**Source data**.
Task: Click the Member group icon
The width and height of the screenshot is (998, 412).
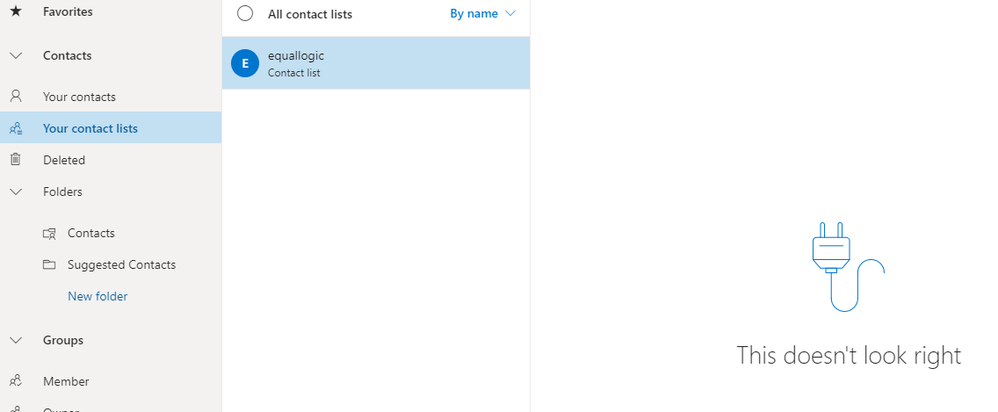Action: pyautogui.click(x=16, y=381)
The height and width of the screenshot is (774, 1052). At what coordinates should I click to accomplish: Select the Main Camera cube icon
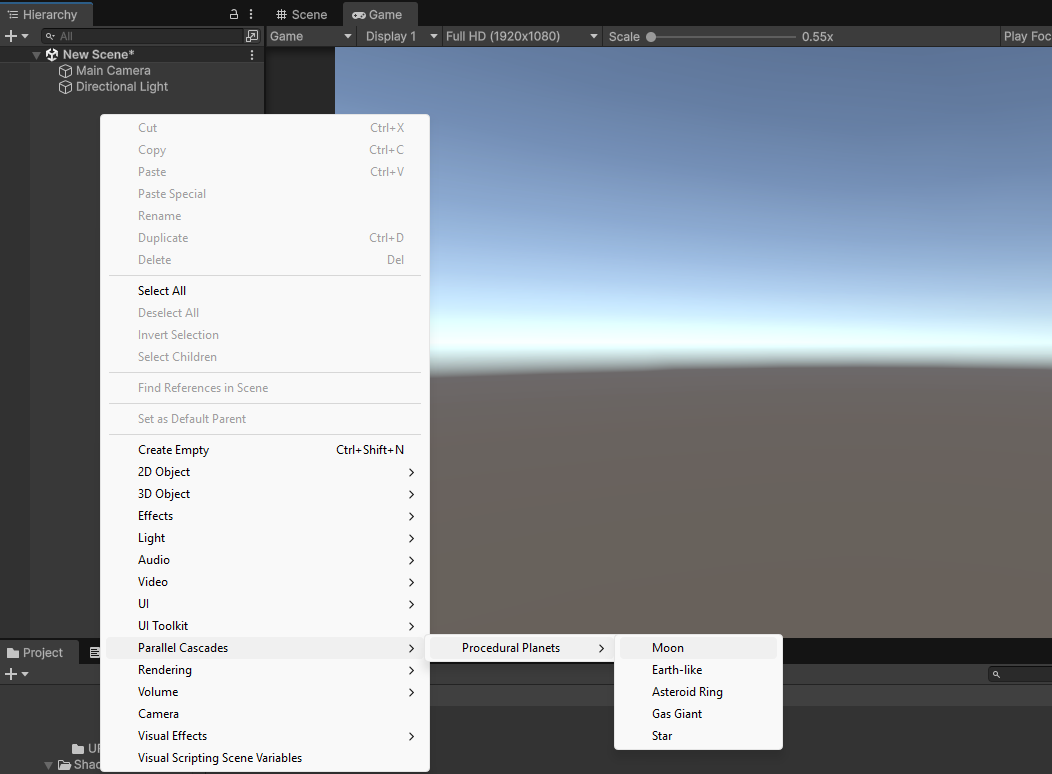pyautogui.click(x=65, y=70)
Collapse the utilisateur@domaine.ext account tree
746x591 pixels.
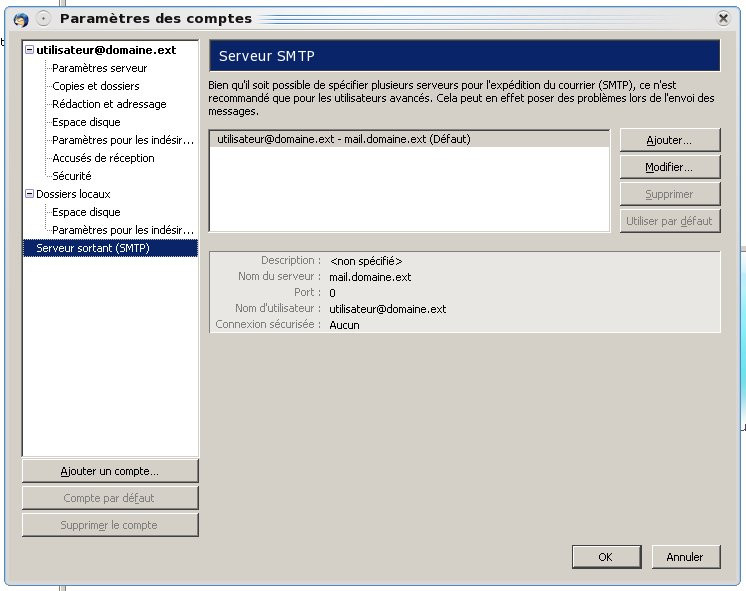pos(30,50)
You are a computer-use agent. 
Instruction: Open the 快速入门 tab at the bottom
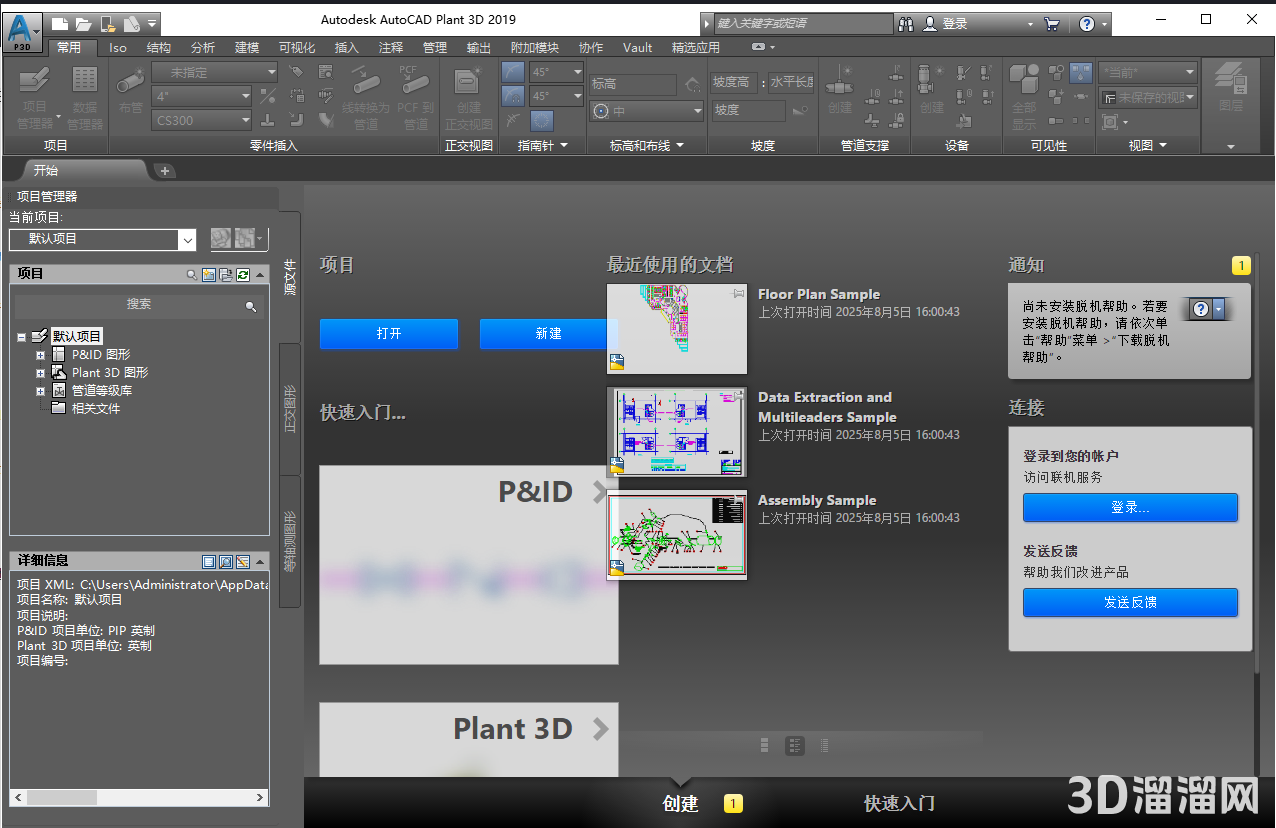tap(897, 803)
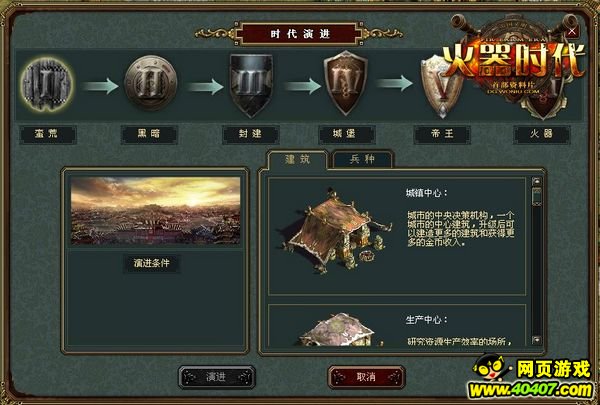Click the production center building image
600x405 pixels.
tap(338, 330)
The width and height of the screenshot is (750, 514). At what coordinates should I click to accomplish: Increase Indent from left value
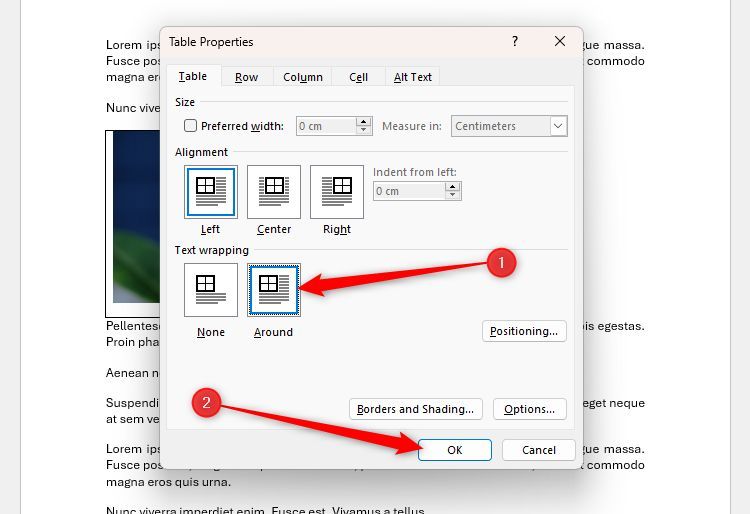453,186
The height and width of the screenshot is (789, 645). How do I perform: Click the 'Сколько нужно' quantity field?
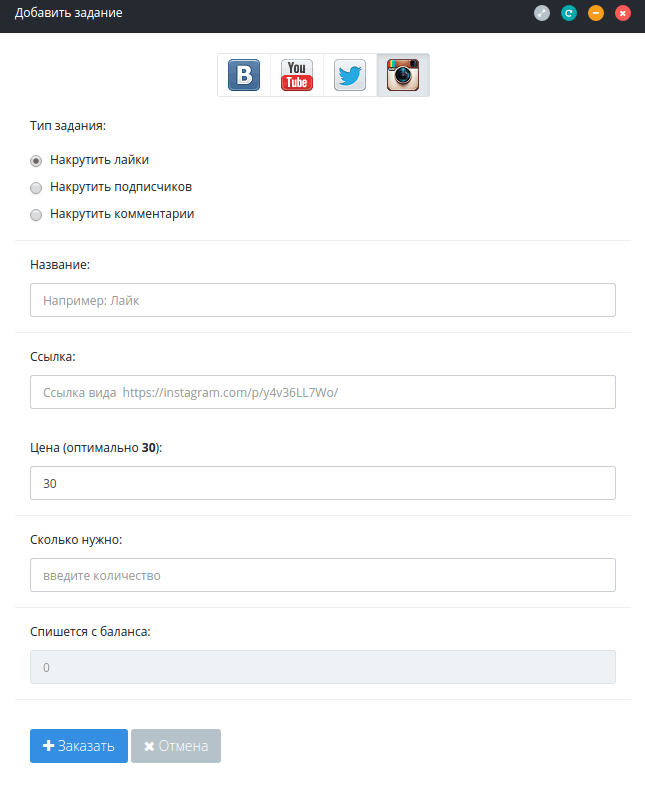[x=322, y=575]
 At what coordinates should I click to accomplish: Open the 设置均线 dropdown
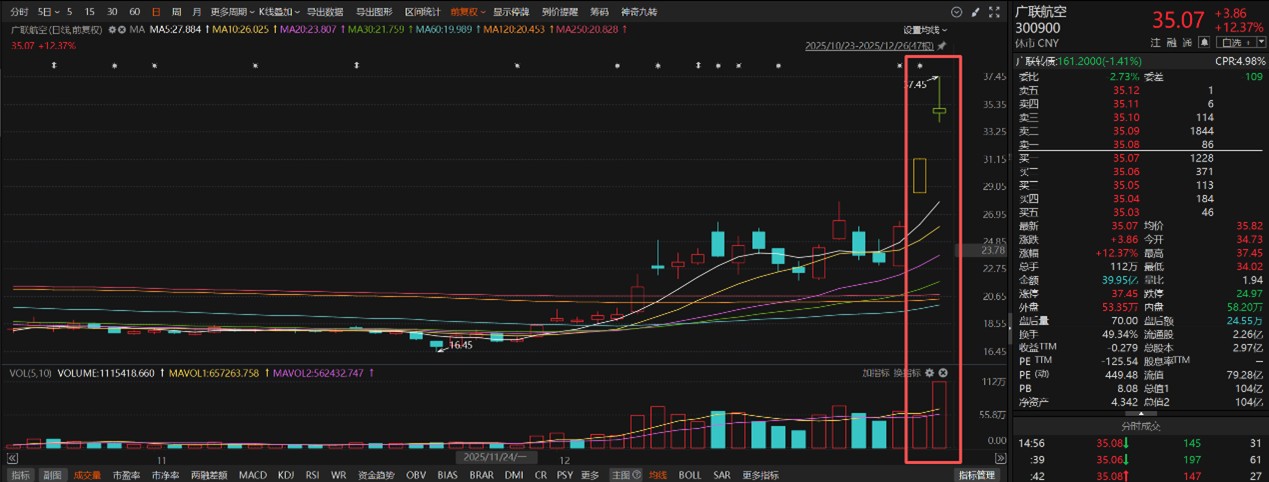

**Instructions to follow**.
Output the records above exactly, leaving out pictures.

**Response**.
Task: Click the Member group icon
The width and height of the screenshot is (998, 412).
Action: pyautogui.click(x=16, y=381)
The height and width of the screenshot is (774, 1052). At what coordinates should I click to accomplish: Select the Main Camera cube icon
pyautogui.click(x=65, y=70)
Collapse the utilisateur@domaine.ext account tree
746x591 pixels.
pos(30,50)
You are a computer-use agent. 
Instruction: Open the 快速入门 tab at the bottom
tap(897, 803)
Click the production center building image
600x405 pixels.
tap(338, 330)
The width and height of the screenshot is (750, 514). At what coordinates should I click to accomplish: Increase Indent from left value
453,186
The height and width of the screenshot is (789, 645). How do I perform: Click the 'Сколько нужно' quantity field?
[x=322, y=575]
 At what coordinates should I click to accomplish: Open the 设置均线 dropdown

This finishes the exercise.